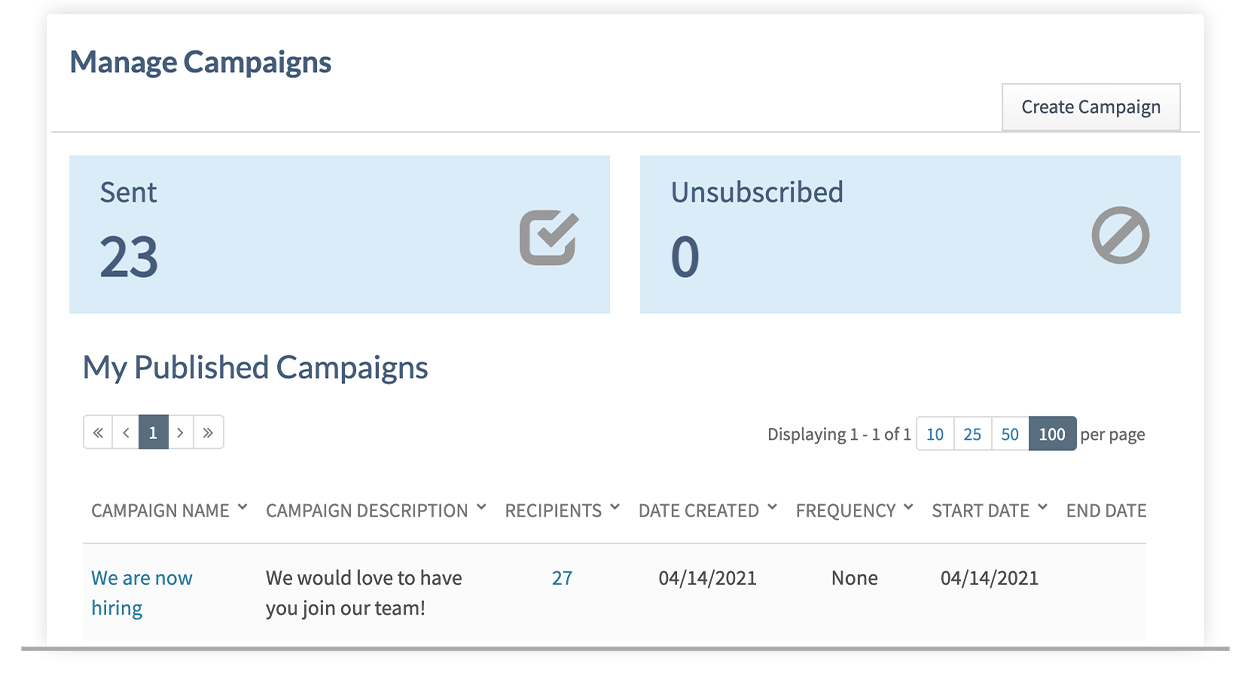The height and width of the screenshot is (683, 1251).
Task: Sort by Recipients column chevron
Action: [x=615, y=508]
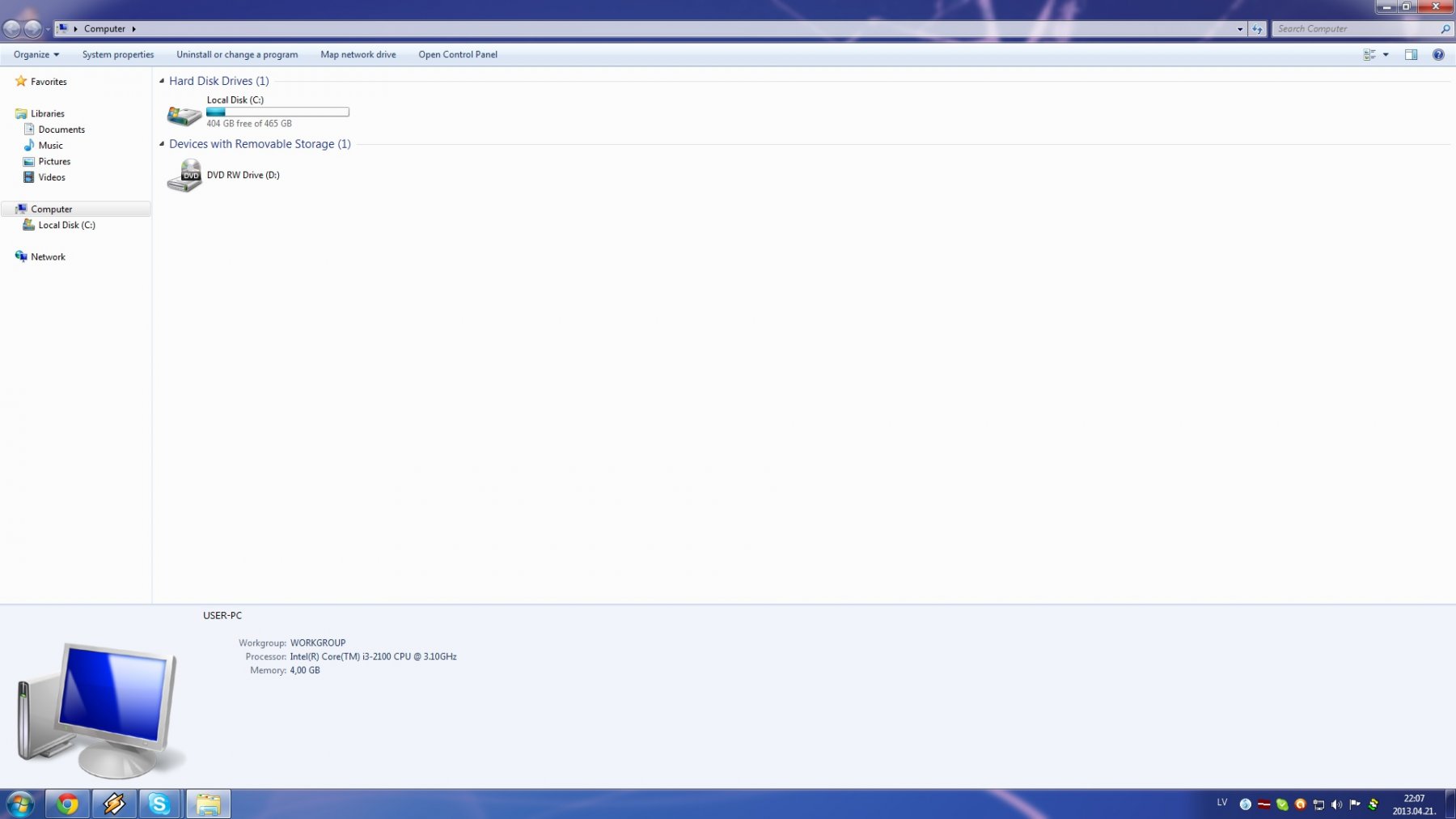The width and height of the screenshot is (1456, 819).
Task: Click the Search Computer input field
Action: [x=1355, y=29]
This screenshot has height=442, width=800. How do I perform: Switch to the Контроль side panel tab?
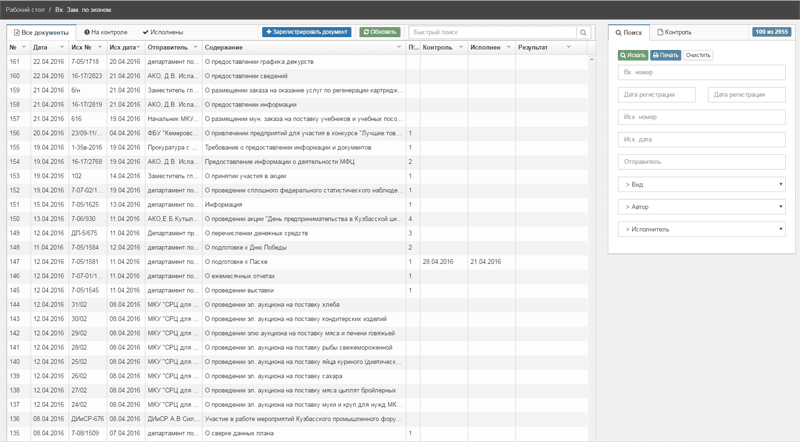pos(674,32)
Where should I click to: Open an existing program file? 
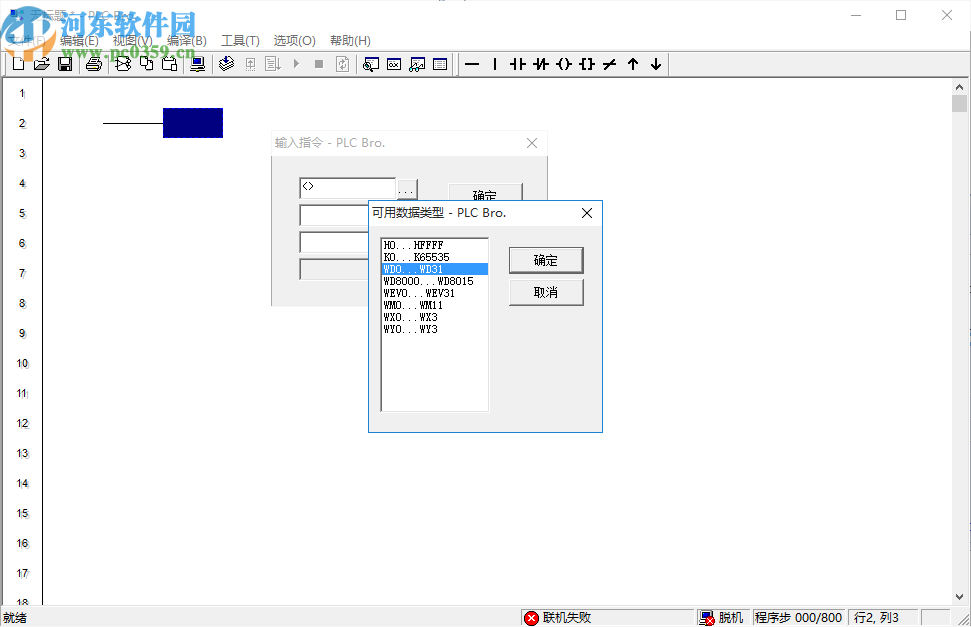click(41, 63)
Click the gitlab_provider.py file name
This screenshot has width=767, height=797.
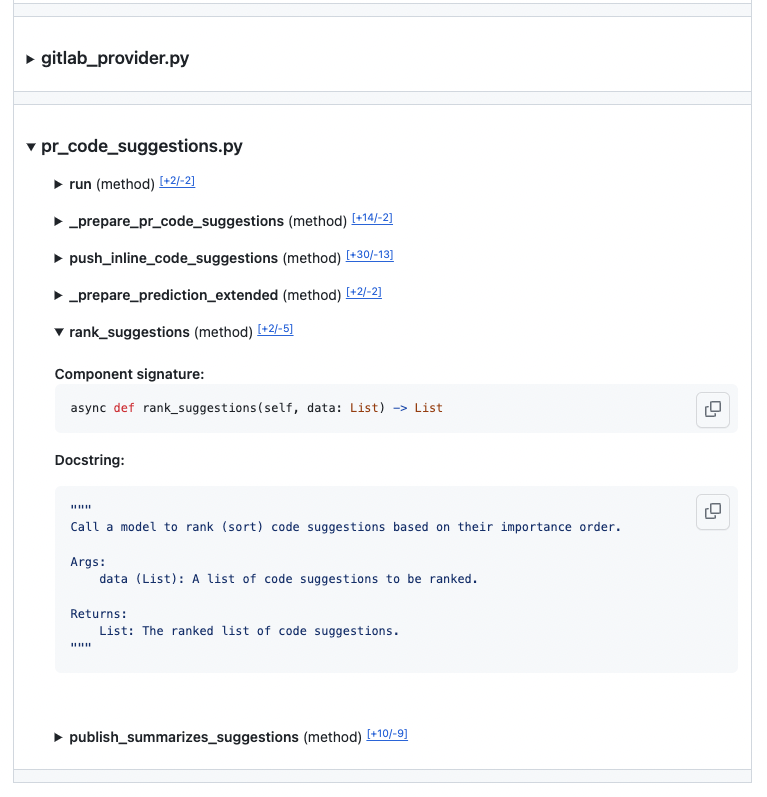coord(115,59)
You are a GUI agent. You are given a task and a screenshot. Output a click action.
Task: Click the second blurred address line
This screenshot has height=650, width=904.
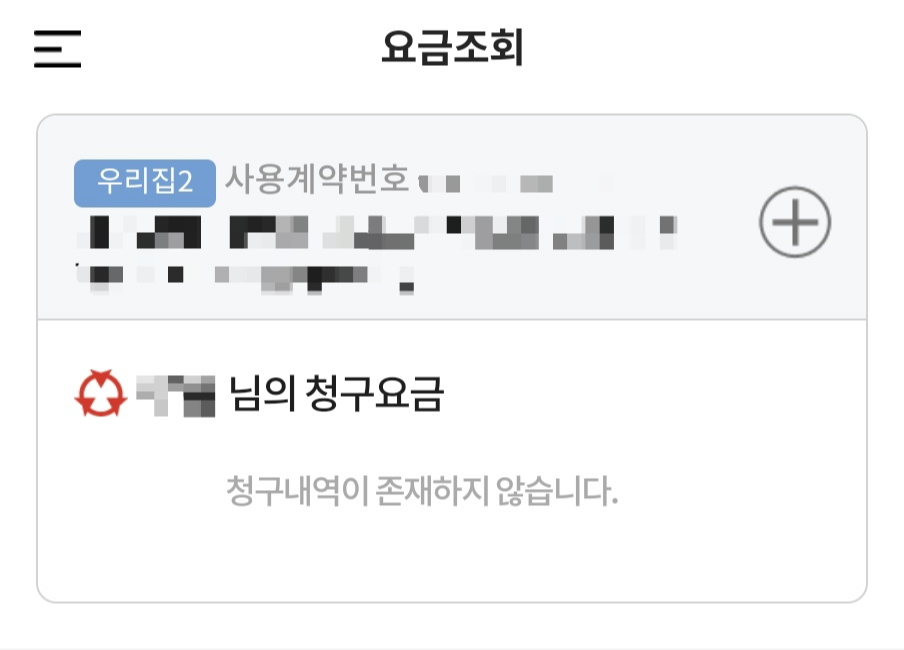pyautogui.click(x=245, y=279)
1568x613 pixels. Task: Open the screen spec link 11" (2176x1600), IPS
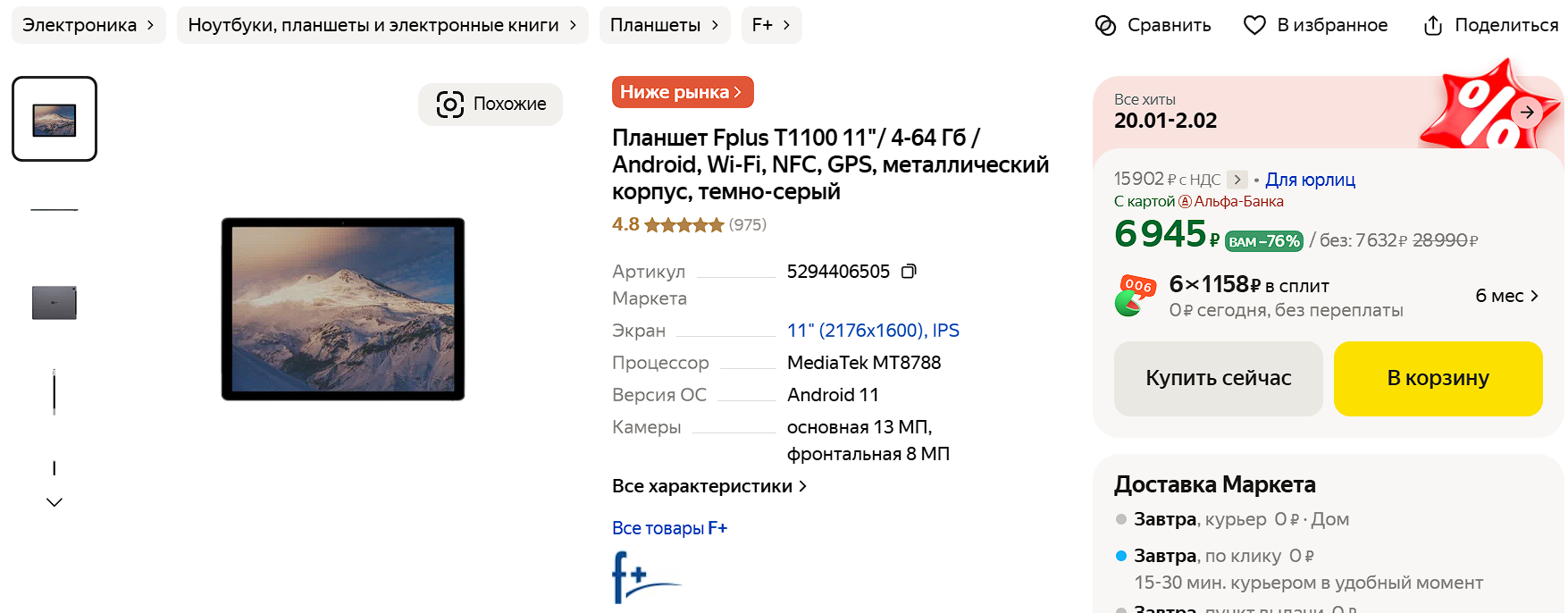pyautogui.click(x=873, y=331)
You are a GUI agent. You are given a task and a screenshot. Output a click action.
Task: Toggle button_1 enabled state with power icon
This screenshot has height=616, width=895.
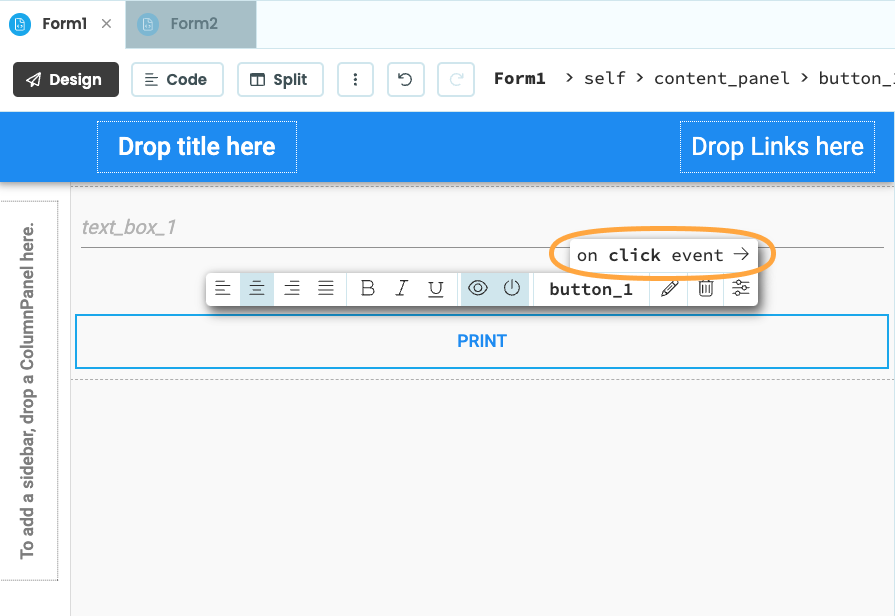coord(510,288)
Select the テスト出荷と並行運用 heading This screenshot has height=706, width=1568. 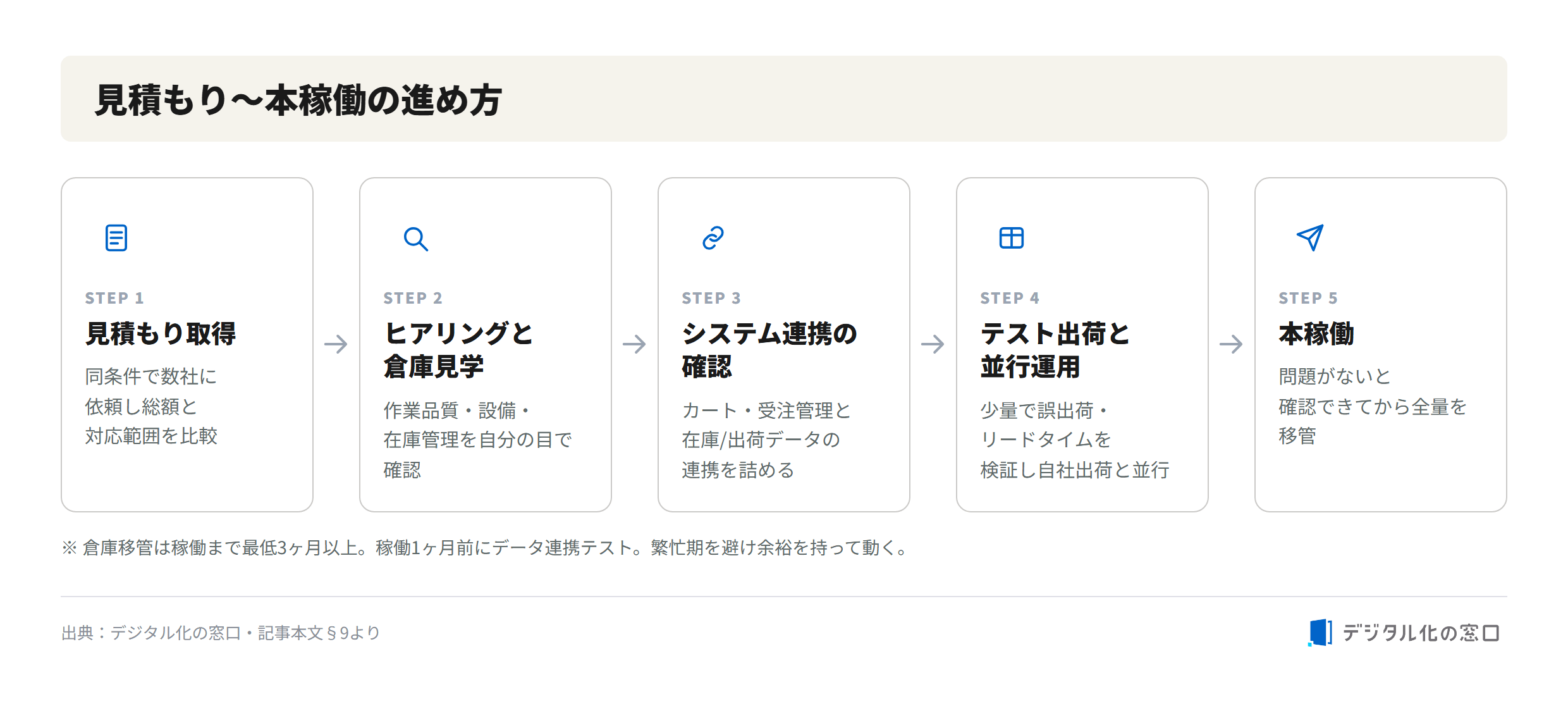(x=1055, y=350)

**Task brief**
Reproduce the listing above exactly from the line containing "Click the gitlab_provider.py file name" up to and including the line containing "Task: Click the second blurred address line", omitting any images and everything outside those lines.

**Response area**
Click the gitlab_provider.py file name
This screenshot has width=767, height=797.
coord(115,59)
You are a GUI agent. You are given a task and a screenshot. Output a click action.
Task: Click the second blurred address line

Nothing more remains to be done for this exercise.